Реакция окружения: от ярости коллег до поиска виновных
Скандал расколол общество и профессиональное сообщество. В обсуждениях во «ВКонтакте» и других соцсетях кипели нешуточные страсти.
- Гнев аудитории и коллег: «Я работаю на канале Москва24 и мне не хочется, чтобы такая курица там работала и не имела совести и морали», — писала одна из пользовательниц, позиционирующая себя как сотрудница канала. Многие зрители заявляли, что после этого случая доверие к каналу подорвано.
- Сторонники журналистки: Находились и те, кто пытался оправдать ее как человека, имеющего право на личное мнение: «Человек может говорить все что ему угодно. Как уже к этому относиться дело каждого». Однако такие голоса тонули в море осуждения.
- Расширение скандала: В фокусе критики оказался и коллега, мелькнувший в кадре с «довольным лицом». Некоторые Telegram-каналы активистов потребовали и его увольнения.
- Агрессия из сети: По некоторым данным, на саму Оболашвили обрушился шквал угроз и оскорблений в соцсетях, что добавило личной драмы в служебный скандал.
Этический кодекс в эпоху кликбейта
Случай с Оболашвили — не просто история об одном увольнении. Это симптом глубокой болезни современной медиасреды.
- Конфликт интересов: Базовая этическая дилемма журналиста — информировать общество о событии, но не становиться его соучастником или, тем более, подстрекателем. Желание «фарша» — это прямая капитуляция перед самым низким инстинктом профессии: наживой на чужой беде.
- Публичность vs. приватность: История стерла последние иллюзии о приватности в соцсетях для публичных людей. Для работника государственного СМИ личный телеграм-канал де-факто является продолжением рабочего места. Игнорирование этого правила стало фатальным.
- Скорость vs. ответственность: В погоне за скоростью и вовлеченностью (той самой «движухой», как назвали это в исходных данных) часто забывается ответственность. Канал «Москва 24», быстро и жестко отреагировав, попытался не только наказать сотрудницу, но и отмыть свою репутацию, показав, что не разделяет ее ценностей.
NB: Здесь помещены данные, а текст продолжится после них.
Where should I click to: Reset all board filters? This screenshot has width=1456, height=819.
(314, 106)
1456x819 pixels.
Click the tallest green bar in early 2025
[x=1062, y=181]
Их реакция была беспрецедентно быстрой и суровой.
- Профессиональная деформация: Этот инцидент — крайнее, но показательное проявление того, как профессия может искривлять восприятие. Когда каждый день ты ищешь катастрофы и скандалы, есть риск начать желать их, пусть и подсознательно, ради самореализации.
Заключение: цена слова
История Евгении Оболашвили закончилась там, где она и должна была закончиться по меркам корпоративной и общественной этики. Ее уволили. Но она оставила после себя не просто вакансию редактора оперативного отдела. Она оставила горькое послевкусие и множество вопросов.
Главный из них: насколько мы все, а не только журналисты, готовы к тому, что каждое наше слово, брошенное в цифровое пространство, может однажды стать публичным доносом на нас самих? И где та самая черта, за которой заканчивается свобода самовыражения и начинается цинизм, несовместимый с человеческой профессией?
В конечном счете, этот скандал — не о самолете, который благополучно сел. И даже не о карьере одной журналистки. Это история о цене слова в мире, где граница между мыслью и публичным высказыванием стирается одним нажатием кнопки «Записать». Мы все теперь живем в таком мире.
А что вы думаете об этой истории? Где, по-вашему, проходит грань между профессиональным рвением и бесчеловечностью? Делитесь своим мнением в комментариях.